Finland "Carolina" server issue

Incident Report for Templ

Postmortem

The issues were caused by an attack with an extremely high frequency of incoming data packets targeting the IP address 35.228.132.196.
Our cloud provider, GCP (Google Cloud Platform), limits the packet frequency to 1.2 million per second, and as the frequency approached this limit, GCP began to 'drop' data packets, meaning that some packets didn't reach their destination.
This, in turn, resulted in disruptions to all network traffic through this IP address, becoming extremely slow at times.
This IP address is used by several sites, all of which were affected, becoming slow and occasionally unresponsive.

‌

Unfortunately, we didn't receive a clear indication that an attack was ongoing, as none of our monitoring systems indicated higher-than-normal load. Since the attack consisted of extremely small but numerous data packets, it only affected our cloud provider's network, which we didn't directly monitor. We have now added additional monitoring to be notified of this type of attack on our cloud provider.

Unfortunately, network attacks are something that cannot be avoided. However, there are measures to minimize disruptions when they occur. Many attacks can be easily stopped if they originate from one or a few external addresses. In cases like this, with attacks from millions of addresses simultaneously, it's not always possible to avoid disruptions.

It's also the case that an attack usually has a specific target but can affect seemingly unrelated sites because some network resources and addresses are shared. Therefore, it's important to identify the attack's target and remove it. We have now identified the target of the attack and removed it.

To counteract similar disruptions in the future, we have also developed better solutions for quickly changing the IP addresses for affected sites, which bypasses the issues more rapidly.

However, to change IP addresses, access to a site's A-records or proxy settings is required. In cases where we don't have this access, we will, if necessary, notify site owners as soon as possible about the actions they need to take to change their IP address.

We apologize for any inconveniences this has caused.

Posted Sep 12, 2023 - 12:40 UTC

Resolved

We're marking this incident as resolved. Affected customers will be contacted individually with more information.

Posted Sep 08, 2023 - 10:39 UTC

Monitoring

An update about the issues affecting the Carolina server, and websites hosted there.

The issues have been resolved, and all sites should now work as expected.

However, we are continuing our monitoring in case it returns.

The issues were caused by a sudden and unexpected network problem. We are still investigating the underlying reasons for this, and will have more to say once we have more info from our network provider.

We are continuing to work on mitigation and preparing for the eventuality that the problem returns.

Once again, we apologize for any inconveniences this has caused and please don’t hesitate to contact us should any issue remain.

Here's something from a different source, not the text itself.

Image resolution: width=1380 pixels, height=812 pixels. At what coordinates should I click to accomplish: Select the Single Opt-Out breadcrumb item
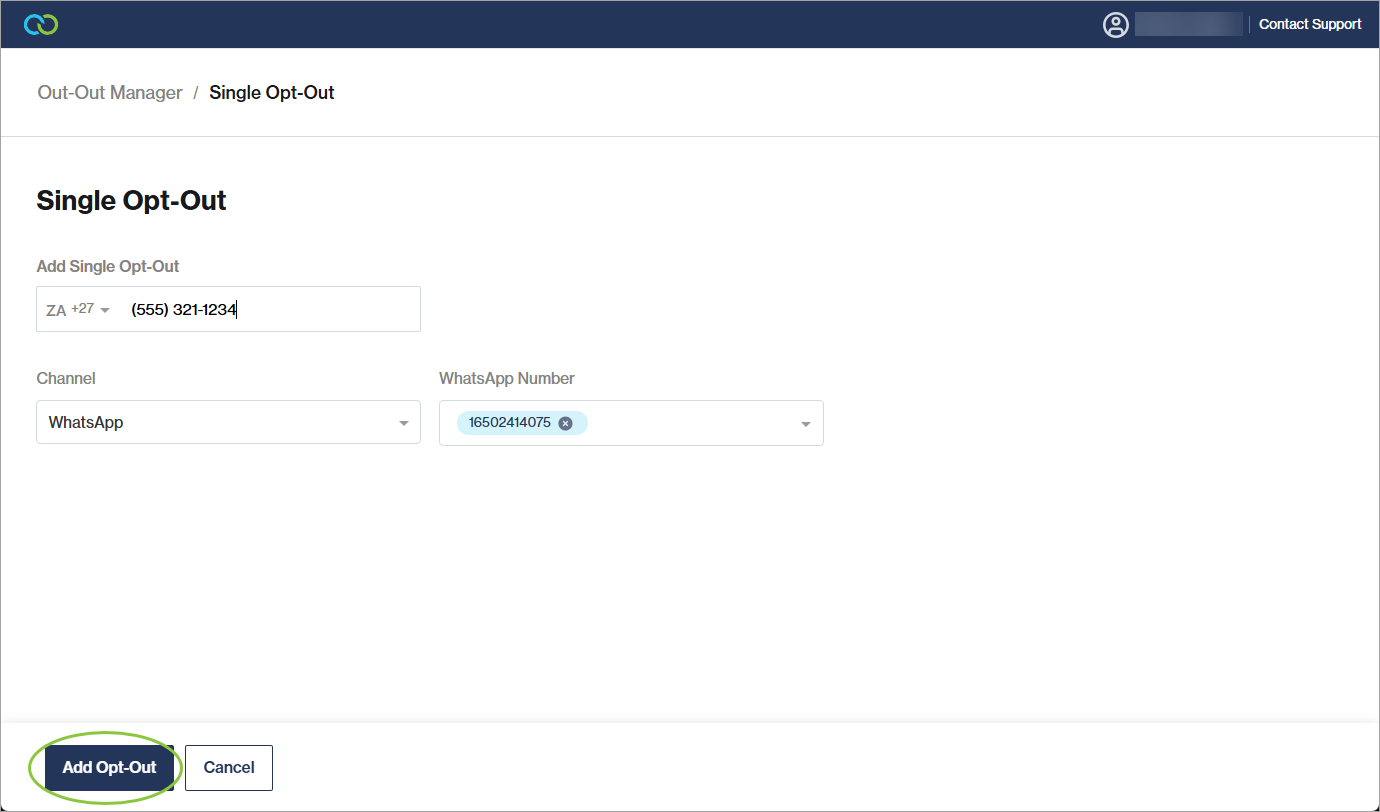click(x=271, y=93)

Posted Sep 07, 2023 - 15:08 UTC

Update

While we are working on resolving the network issue, we are also working on a workaround fix in the form a proxy. It will require you to update the A-records of your domain and point them to a new IP.

More details will be provided.

Posted Sep 07, 2023 - 12:07 UTC

Update

After further investigation, we have narrowed down the issue. The problem is NOT a server issue, as we suspected earlier, but rather a network issue that is only affecting the "Carolina" server. Investigation is still ongoing and updates will be provided.

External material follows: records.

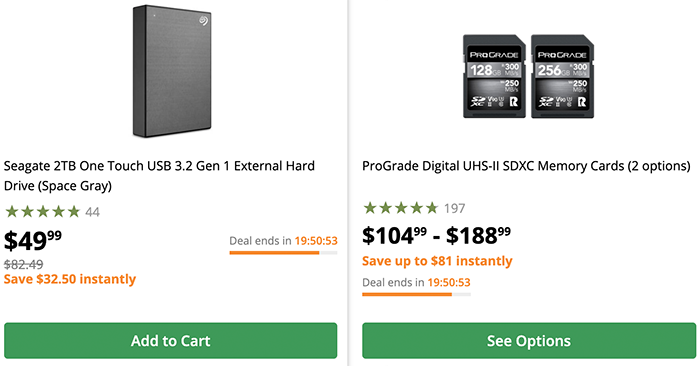Click Save up to $81 instantly text
Viewport: 700px width, 366px height.
[437, 261]

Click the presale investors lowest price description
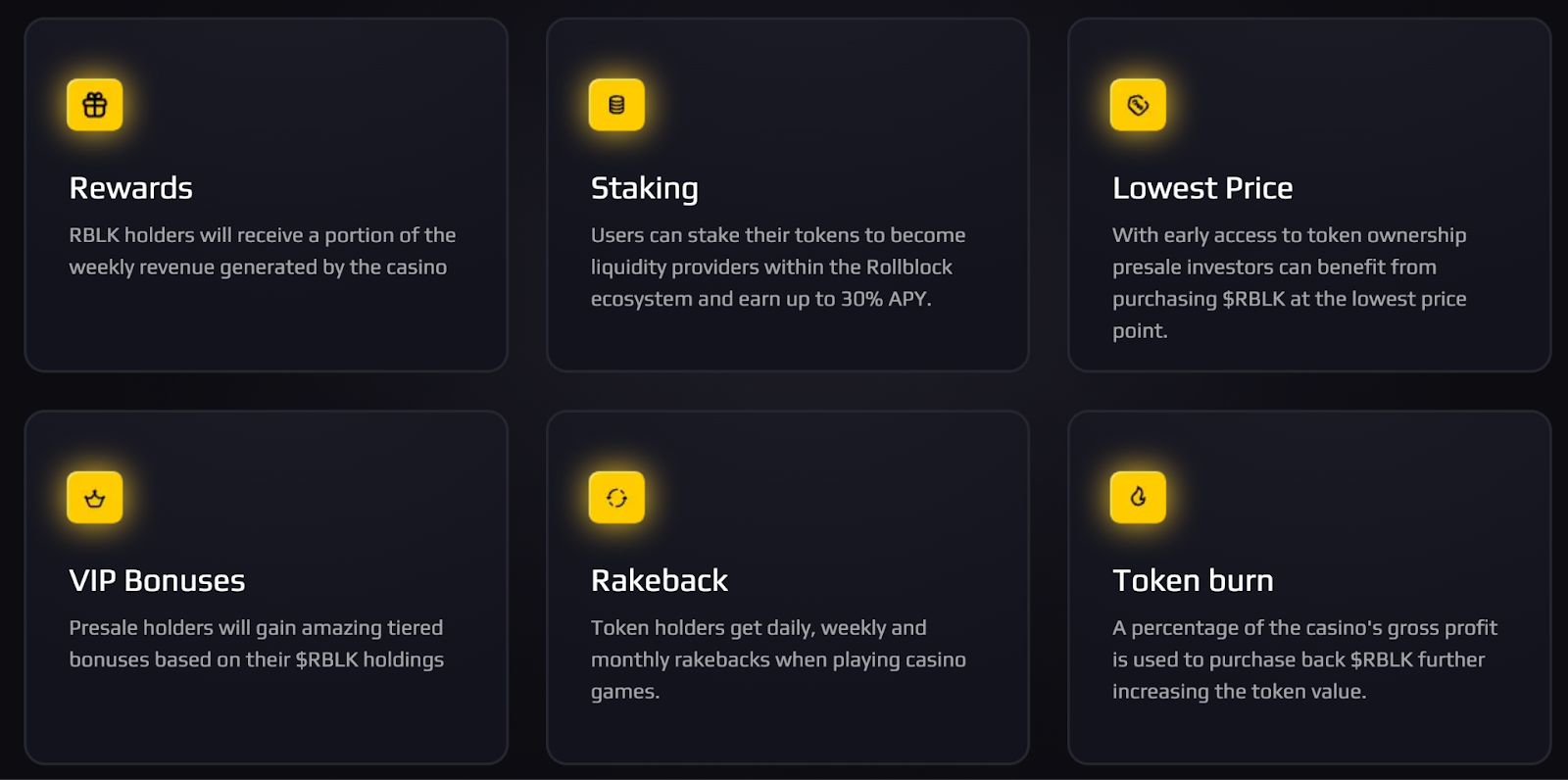click(1289, 282)
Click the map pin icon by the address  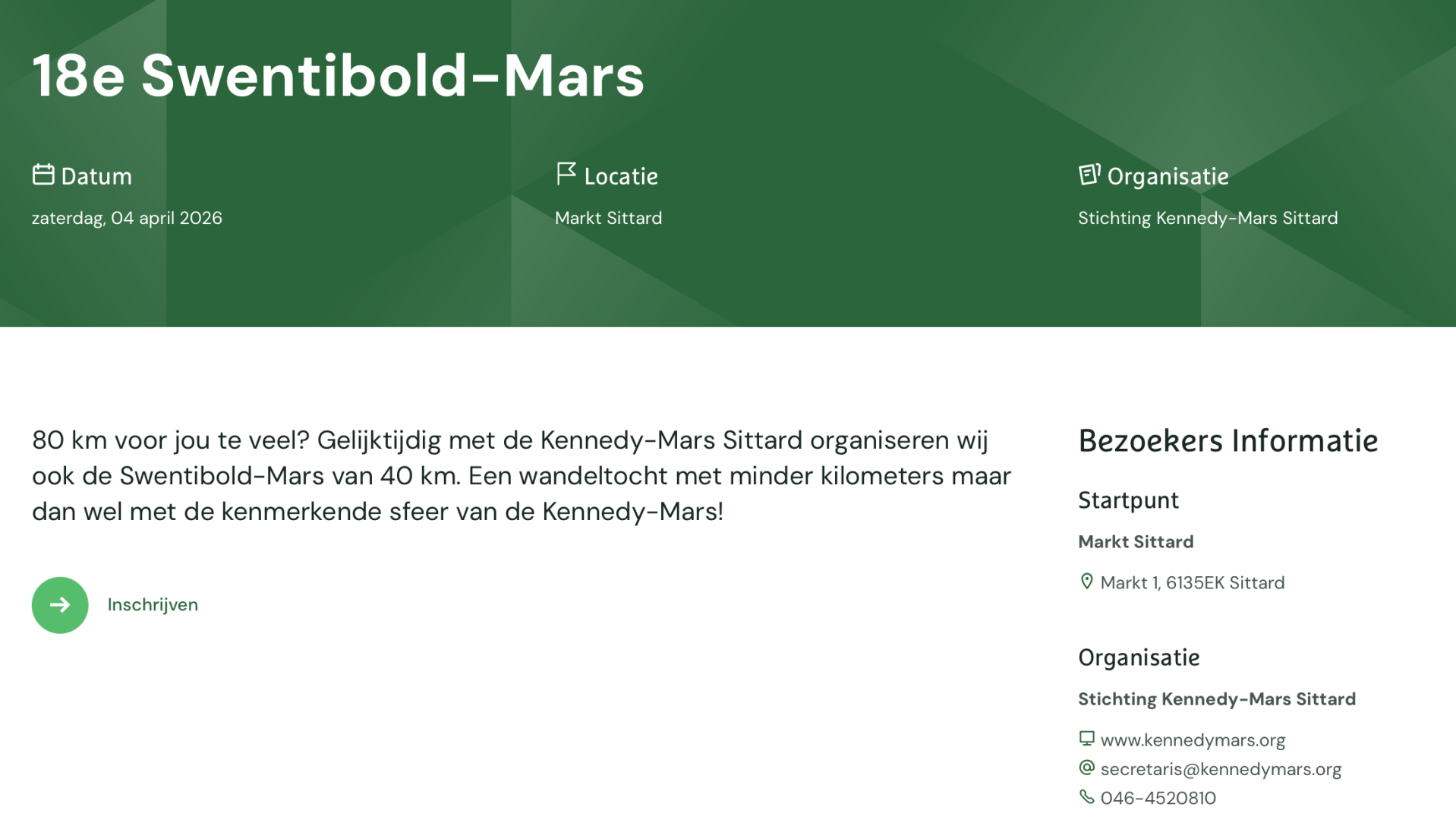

Posted Sep 07, 2023 - 11:48 UTC

Update

The issue is still ongoing and we are investigating further.

Posted Sep 07, 2023 - 09:58 UTC

Identified

We've identified the issue. There is an "attack" on the server, we've applied fixes to remedy the attack and will continue monitoring the situation.

Posted Sep 07, 2023 - 08:19 UTC

Investigating

We are investigating issues with the server in Finland called "Carolina".

Sites hosted on this server may experience problems or interruptions .

Posted Sep 07, 2023 - 07:08 UTC

This incident affected: Finland data center.